--- Records ---

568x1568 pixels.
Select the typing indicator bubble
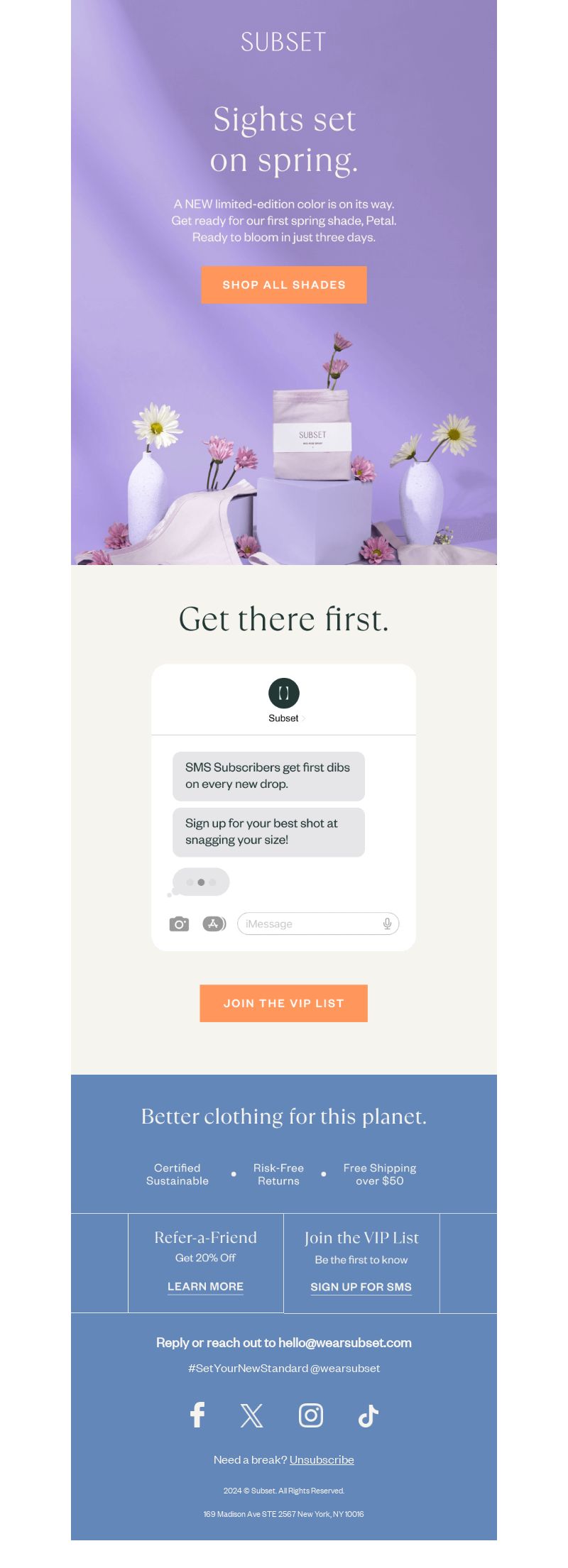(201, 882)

---
--- Records ---

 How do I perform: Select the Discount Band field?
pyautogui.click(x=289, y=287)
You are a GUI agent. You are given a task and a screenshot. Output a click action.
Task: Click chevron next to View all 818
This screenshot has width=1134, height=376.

---

** Work to do **
Extract every line of the data above that contains the word "screenshot", treating uppercase and lowercase letters as distinct.

** Result of the task **
You are a GUI agent. You are given a task and a screenshot. Output a click action.
This screenshot has width=1134, height=376.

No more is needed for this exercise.